En préambule de cet accord non écrit, donc non paraphé, ils s’engagent à garder ce gouvernement en vie «dans la mesure du possible» et à ne pas se comporter en force de blocage.
Les autres points concernent les dossiers que le gouvernement a enterrés en raison des désaccords passés.
Le premier d’entre eux concerne la question sensible des dépenses publiques. Les pôles de la majorité souhaiteraient que le chef de l’Etat, qui avait refusé de signer le décret sur cette question, propose une loi qui les satisferait. Et l’autre point sensible concerne les nominations.

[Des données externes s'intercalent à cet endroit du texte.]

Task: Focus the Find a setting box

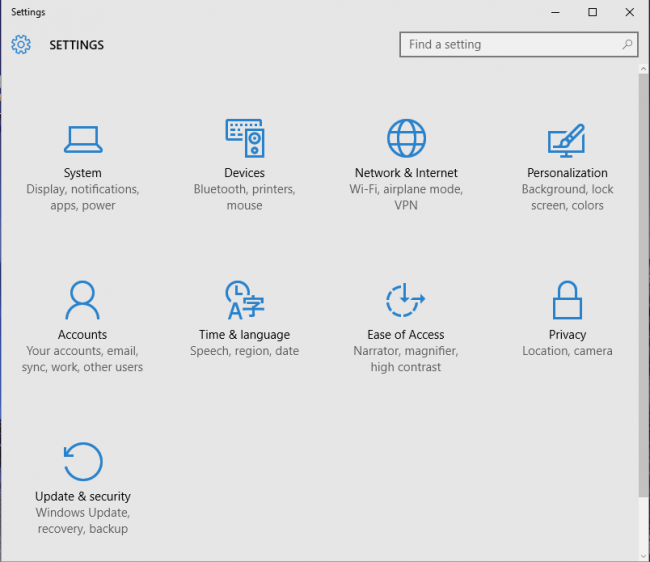Action: 519,44
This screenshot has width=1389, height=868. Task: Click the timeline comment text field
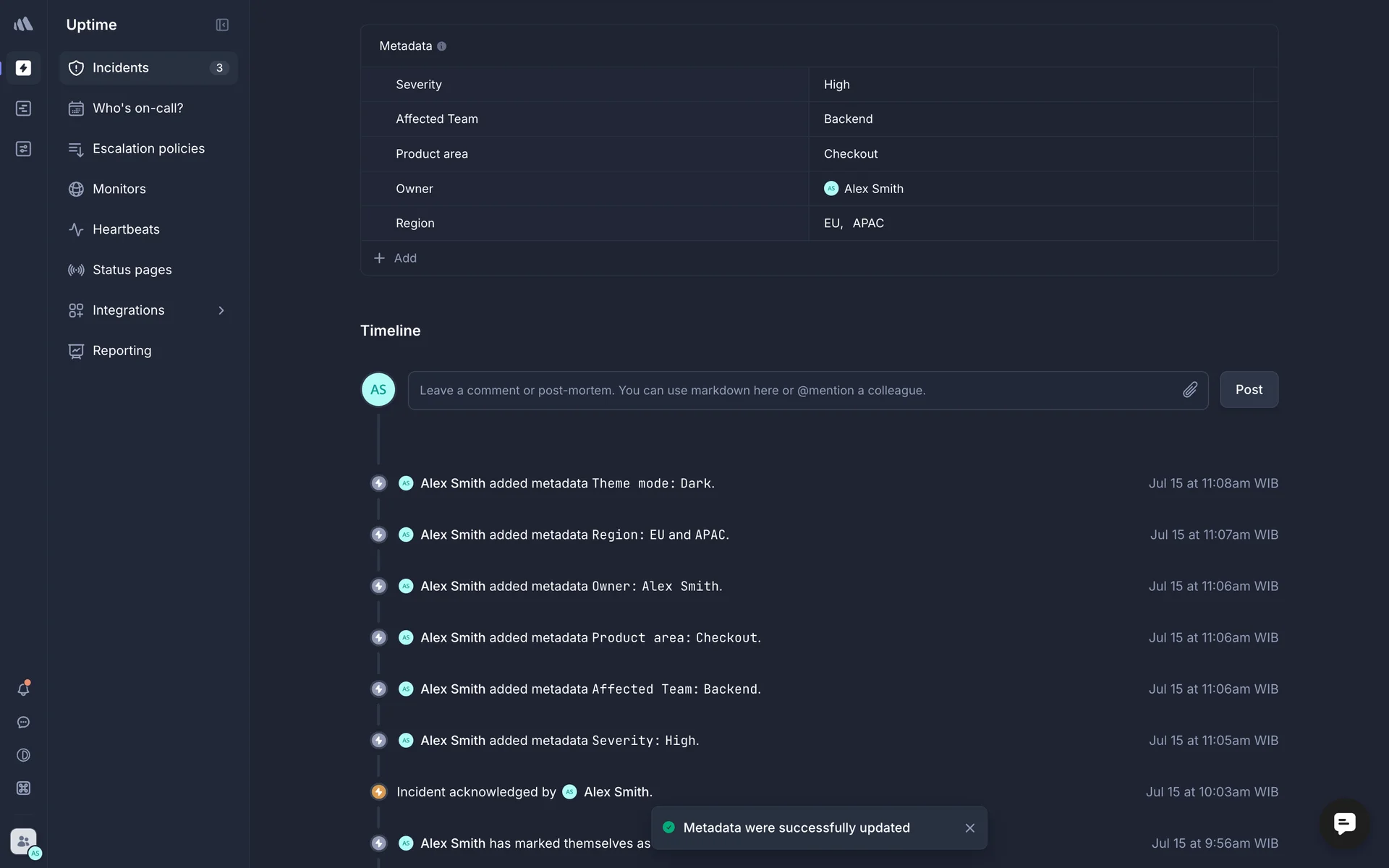point(796,391)
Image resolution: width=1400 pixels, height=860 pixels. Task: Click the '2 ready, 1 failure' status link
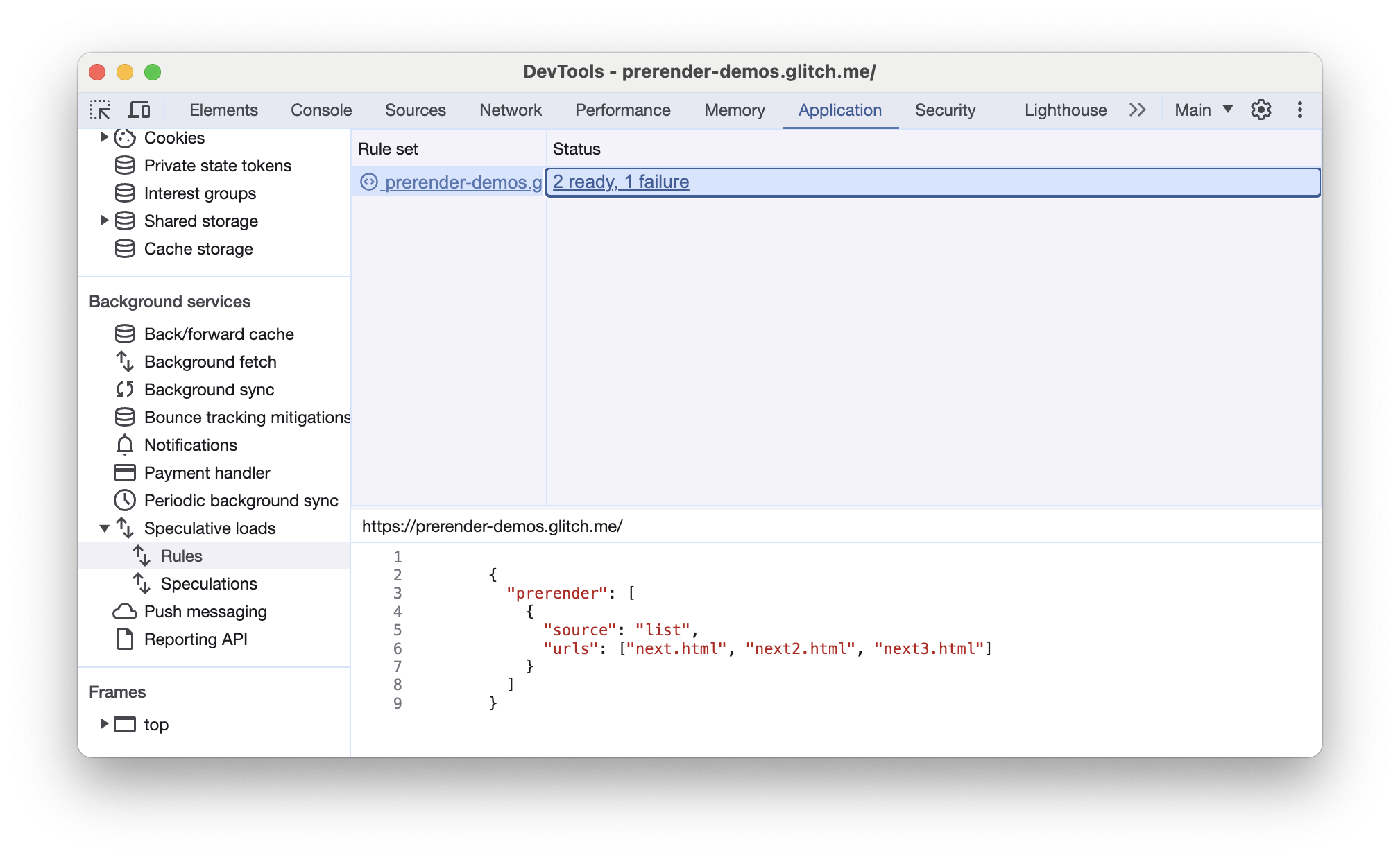click(622, 182)
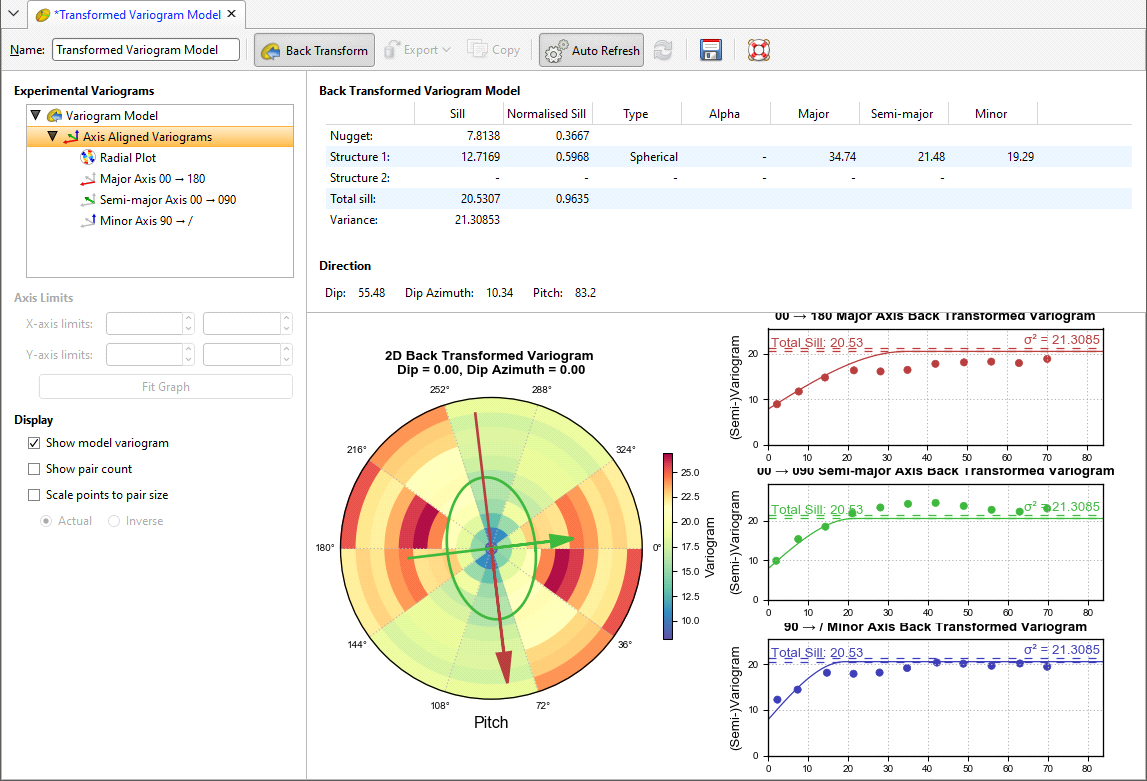Collapse the Axis Aligned Variograms node
Image resolution: width=1147 pixels, height=781 pixels.
tap(53, 136)
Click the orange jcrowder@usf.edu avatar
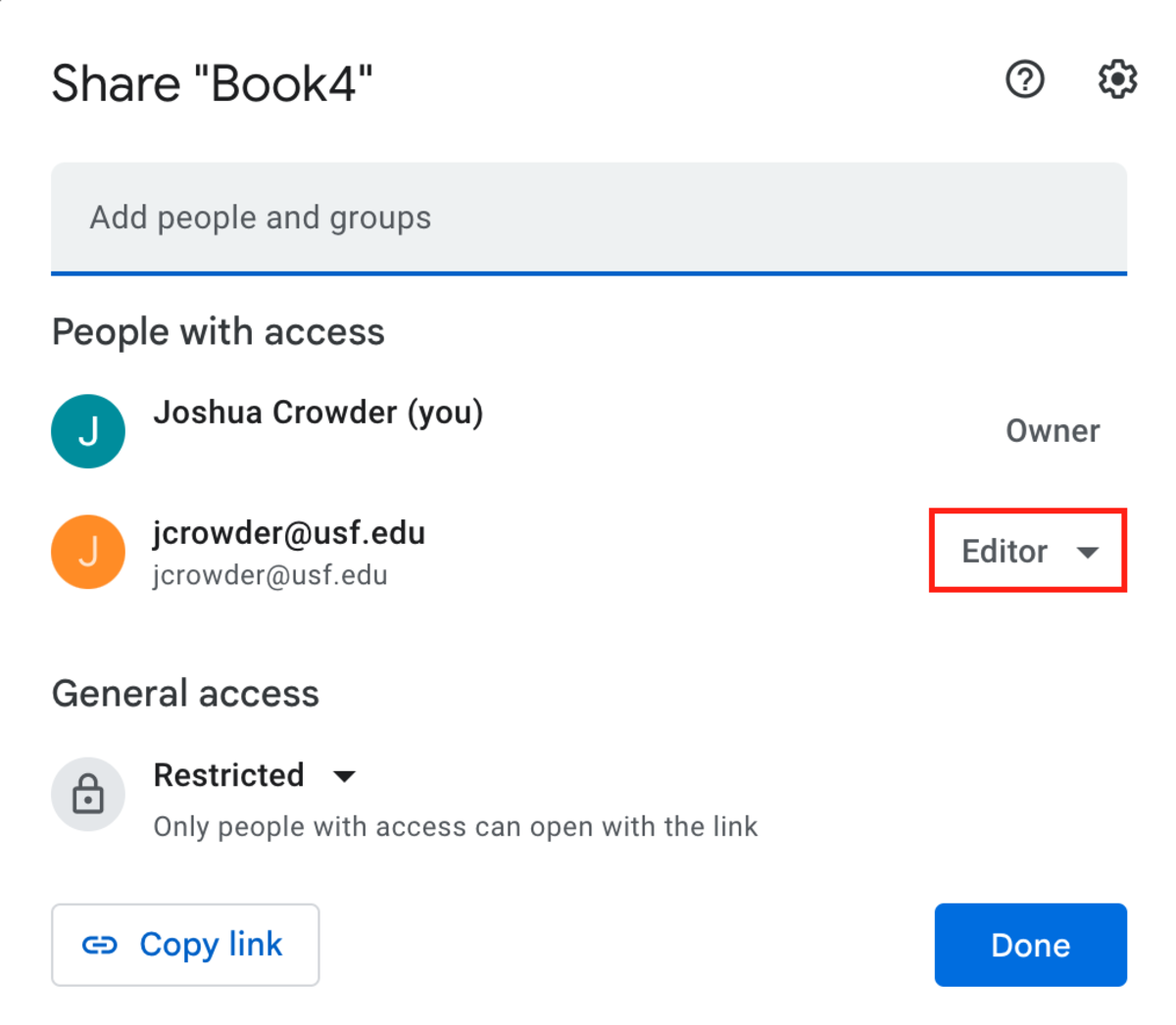1176x1025 pixels. (88, 552)

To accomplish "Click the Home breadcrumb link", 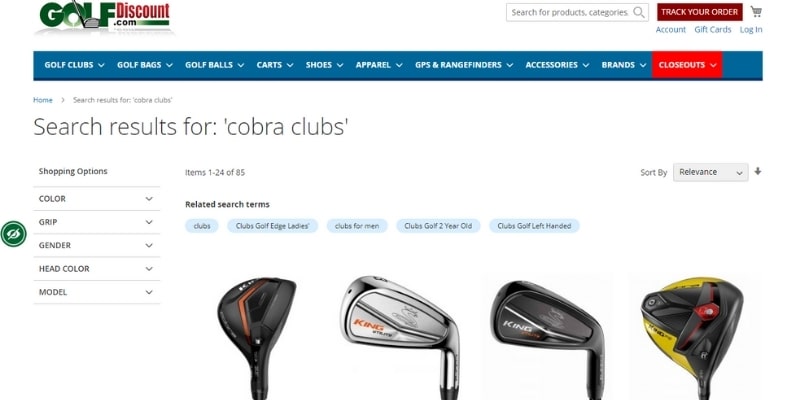I will tap(43, 100).
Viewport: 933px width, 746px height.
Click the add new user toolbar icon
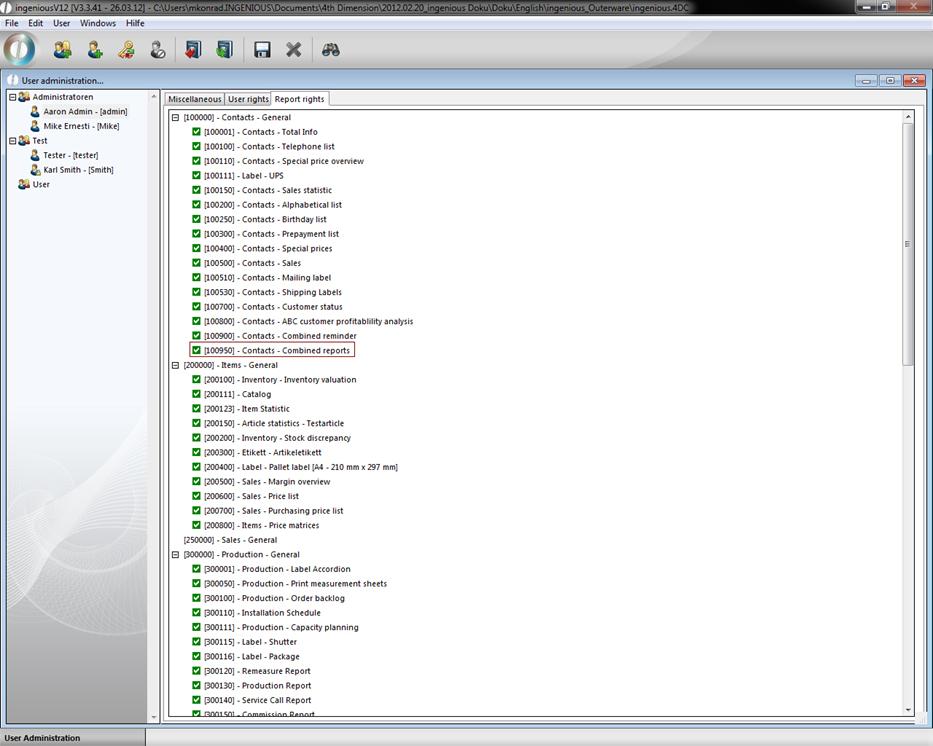click(94, 49)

Les parties prenantes s’engageraient à ne pas entraver les institutions dont les postes sont vacants afin de donner le temps à la concertation politique de faire son chemin.
Sur le plan politique, mardi, le président du Parlement, Nabih Berry, s’est rendu à Baabda, pour la première fois depuis plus d’un mois, pour discuter avec Michel Sleiman des dépenses publiques. Le lendemain, le Premier ministre a reçu les trois médiateurs, Bassil et les deux Khalil, en plus des ministres chargés de l’Economie et des Finances, Mohammad Safadi et Nicolas Nahas, et un représentant des ministres joumblattistes.
La situation à Tripoli aura au moins servi à réanimer le gouvernement, dans le coma depuis des semaines. Cette remise en forme intervient alors que la situation volatile en Syrie laisse potentiellement planer le doute sur l’action de l’opposition qui continue d’appeler à la formation d’un gouvernement neutre et sur la tenue même des élections législatives qui approchent. Julien Abi-Ramia 

 

Accrochages à la frontière libano-syrienne
Le village libanais de Ersal, dans la Békaa, à la frontière entre le Liban et la Syrie, est l’objet depuis plusieurs mois de tensions qui opposent les habitants de cette bourgade sunnite à l’armée syrienne.
Mercredi à l’aube, un Libanais aurait été tué au cours de l’incursion de soldats syriens dans le village. Le président de la municipalité de Ersal, Ali Mohammad Hujaïri, explique que «des soldats de l’Armée syrienne se sont attaqués violemment à un groupe de jeunes». Trois autres personnes seraient portées disparues. A la suite de cet incident, des affrontements à la roquette et à la mitrailleuse entre les deux camps ont éclaté dans le secteur de Kherbet Daoud, à quelques encablures de Ersal.